* **GOAL OF THE EXERCISE**:
Across the records below, count the lines that contain "computer" and write down only the count.

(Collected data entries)

━━━━

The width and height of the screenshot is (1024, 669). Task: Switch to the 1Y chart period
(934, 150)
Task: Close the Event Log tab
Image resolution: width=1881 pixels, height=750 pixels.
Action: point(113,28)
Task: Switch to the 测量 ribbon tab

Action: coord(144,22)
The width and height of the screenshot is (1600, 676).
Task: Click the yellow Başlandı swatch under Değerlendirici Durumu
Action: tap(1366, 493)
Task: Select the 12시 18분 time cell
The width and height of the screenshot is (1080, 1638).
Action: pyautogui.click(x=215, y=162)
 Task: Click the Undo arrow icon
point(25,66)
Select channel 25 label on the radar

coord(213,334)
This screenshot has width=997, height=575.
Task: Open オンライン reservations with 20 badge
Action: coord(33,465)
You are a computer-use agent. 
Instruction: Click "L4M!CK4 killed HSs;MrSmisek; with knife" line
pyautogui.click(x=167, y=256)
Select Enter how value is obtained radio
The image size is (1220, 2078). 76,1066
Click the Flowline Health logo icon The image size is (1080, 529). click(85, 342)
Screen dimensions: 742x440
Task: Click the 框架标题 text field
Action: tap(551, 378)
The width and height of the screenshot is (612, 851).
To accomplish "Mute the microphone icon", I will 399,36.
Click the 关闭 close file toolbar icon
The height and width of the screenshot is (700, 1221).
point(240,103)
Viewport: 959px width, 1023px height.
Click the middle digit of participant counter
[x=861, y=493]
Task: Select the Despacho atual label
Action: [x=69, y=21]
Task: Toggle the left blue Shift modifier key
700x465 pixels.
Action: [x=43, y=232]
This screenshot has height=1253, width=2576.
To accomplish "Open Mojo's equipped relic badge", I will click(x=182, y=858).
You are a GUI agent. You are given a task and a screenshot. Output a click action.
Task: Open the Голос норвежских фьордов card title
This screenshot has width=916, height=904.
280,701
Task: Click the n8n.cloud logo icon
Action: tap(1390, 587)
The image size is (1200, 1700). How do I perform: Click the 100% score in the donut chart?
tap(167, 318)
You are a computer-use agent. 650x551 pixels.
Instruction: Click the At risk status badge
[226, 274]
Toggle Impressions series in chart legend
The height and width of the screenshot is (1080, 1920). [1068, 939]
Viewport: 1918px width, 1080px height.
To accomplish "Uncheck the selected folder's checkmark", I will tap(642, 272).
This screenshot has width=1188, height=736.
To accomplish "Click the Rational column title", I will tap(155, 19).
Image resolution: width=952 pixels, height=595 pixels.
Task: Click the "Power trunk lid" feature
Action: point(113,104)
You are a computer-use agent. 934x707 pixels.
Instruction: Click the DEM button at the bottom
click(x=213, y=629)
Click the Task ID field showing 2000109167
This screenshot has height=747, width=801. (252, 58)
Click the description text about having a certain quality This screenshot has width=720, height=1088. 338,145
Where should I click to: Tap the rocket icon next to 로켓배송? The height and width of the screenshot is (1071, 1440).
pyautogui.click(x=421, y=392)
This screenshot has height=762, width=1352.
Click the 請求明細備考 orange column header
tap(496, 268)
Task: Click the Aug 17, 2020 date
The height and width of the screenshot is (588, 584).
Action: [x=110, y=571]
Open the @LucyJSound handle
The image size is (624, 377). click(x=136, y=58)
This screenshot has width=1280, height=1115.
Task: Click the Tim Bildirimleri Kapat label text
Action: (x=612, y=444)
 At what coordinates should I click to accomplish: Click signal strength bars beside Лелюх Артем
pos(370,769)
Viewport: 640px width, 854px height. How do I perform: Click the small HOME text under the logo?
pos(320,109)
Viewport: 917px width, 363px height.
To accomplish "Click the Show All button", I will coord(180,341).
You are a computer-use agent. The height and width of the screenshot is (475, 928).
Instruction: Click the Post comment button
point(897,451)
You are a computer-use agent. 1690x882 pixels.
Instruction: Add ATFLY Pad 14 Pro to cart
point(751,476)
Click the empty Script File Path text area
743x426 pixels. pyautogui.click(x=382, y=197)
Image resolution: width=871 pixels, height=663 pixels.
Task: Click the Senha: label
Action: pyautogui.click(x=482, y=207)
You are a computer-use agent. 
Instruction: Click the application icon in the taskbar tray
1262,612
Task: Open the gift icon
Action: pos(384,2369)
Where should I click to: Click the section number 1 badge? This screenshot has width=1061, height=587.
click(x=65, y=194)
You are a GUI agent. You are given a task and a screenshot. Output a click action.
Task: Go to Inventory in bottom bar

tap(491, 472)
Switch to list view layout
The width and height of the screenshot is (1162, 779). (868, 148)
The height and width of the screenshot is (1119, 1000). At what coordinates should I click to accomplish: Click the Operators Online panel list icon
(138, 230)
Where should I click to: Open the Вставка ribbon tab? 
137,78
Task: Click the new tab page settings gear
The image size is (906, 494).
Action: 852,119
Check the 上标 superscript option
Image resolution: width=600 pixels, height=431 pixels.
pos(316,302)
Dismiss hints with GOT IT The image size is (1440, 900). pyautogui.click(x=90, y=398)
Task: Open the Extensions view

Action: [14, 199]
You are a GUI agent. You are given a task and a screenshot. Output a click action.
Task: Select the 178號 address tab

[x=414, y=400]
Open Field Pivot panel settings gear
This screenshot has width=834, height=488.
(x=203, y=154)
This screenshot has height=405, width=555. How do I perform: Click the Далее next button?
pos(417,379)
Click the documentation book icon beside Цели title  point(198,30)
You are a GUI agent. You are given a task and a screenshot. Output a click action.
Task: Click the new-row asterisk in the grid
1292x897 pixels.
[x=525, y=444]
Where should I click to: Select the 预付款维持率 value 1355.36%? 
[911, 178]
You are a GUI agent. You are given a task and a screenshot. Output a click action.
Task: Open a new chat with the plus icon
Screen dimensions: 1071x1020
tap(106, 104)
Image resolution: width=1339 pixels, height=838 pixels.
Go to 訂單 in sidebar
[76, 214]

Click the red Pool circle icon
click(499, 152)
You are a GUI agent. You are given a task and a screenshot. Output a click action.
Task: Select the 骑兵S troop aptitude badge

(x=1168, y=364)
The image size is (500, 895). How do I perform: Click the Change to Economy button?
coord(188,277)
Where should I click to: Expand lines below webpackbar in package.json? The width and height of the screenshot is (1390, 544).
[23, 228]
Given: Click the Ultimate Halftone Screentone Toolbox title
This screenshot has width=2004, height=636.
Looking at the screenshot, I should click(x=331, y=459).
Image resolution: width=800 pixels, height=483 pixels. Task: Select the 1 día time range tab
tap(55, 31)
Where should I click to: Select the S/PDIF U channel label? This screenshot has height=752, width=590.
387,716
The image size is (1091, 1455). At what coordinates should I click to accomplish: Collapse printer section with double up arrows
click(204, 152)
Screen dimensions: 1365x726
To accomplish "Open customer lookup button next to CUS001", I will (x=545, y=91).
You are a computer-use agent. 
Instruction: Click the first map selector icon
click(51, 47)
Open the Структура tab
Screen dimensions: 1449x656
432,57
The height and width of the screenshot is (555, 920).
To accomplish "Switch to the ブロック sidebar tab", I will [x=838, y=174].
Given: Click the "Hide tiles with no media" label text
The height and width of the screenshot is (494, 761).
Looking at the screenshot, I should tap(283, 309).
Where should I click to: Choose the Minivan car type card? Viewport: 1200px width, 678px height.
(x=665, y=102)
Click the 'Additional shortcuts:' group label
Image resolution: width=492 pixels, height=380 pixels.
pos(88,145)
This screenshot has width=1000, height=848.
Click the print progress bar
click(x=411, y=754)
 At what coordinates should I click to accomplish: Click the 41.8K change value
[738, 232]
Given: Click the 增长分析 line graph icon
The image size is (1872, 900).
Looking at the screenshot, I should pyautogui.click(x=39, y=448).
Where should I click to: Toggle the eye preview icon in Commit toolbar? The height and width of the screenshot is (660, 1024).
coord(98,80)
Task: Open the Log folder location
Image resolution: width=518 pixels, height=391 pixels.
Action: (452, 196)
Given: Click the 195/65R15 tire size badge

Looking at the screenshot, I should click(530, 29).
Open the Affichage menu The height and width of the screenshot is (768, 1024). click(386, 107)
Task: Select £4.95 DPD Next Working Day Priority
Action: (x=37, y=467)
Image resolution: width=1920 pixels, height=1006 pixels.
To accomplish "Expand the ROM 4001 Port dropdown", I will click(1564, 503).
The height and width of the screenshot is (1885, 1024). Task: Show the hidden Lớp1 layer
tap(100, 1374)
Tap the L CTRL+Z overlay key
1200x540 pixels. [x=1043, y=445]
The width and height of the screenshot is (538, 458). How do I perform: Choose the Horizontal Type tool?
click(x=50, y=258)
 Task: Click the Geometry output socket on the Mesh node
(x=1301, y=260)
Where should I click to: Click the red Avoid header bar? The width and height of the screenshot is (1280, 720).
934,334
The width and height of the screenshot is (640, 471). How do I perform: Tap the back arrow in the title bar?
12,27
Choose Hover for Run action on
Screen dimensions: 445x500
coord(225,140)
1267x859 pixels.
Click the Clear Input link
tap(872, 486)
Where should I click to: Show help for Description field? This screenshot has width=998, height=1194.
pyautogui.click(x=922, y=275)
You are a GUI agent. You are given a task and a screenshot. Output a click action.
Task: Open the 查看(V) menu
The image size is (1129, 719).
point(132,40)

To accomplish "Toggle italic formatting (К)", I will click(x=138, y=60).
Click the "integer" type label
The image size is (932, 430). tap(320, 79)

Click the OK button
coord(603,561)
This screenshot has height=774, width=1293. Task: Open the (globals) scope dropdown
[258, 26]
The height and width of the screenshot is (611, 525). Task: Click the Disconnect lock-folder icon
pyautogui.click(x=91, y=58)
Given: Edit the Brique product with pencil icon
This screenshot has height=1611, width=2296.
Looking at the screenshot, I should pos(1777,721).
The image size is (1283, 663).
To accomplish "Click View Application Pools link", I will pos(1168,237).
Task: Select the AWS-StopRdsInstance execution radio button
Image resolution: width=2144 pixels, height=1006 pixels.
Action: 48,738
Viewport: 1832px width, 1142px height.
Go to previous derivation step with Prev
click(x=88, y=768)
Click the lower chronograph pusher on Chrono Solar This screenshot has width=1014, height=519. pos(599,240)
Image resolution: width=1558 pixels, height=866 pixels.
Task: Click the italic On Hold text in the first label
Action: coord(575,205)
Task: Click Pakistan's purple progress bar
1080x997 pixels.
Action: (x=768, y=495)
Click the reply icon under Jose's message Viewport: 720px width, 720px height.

━━━━

* **SOLVED PROBLEM**:
7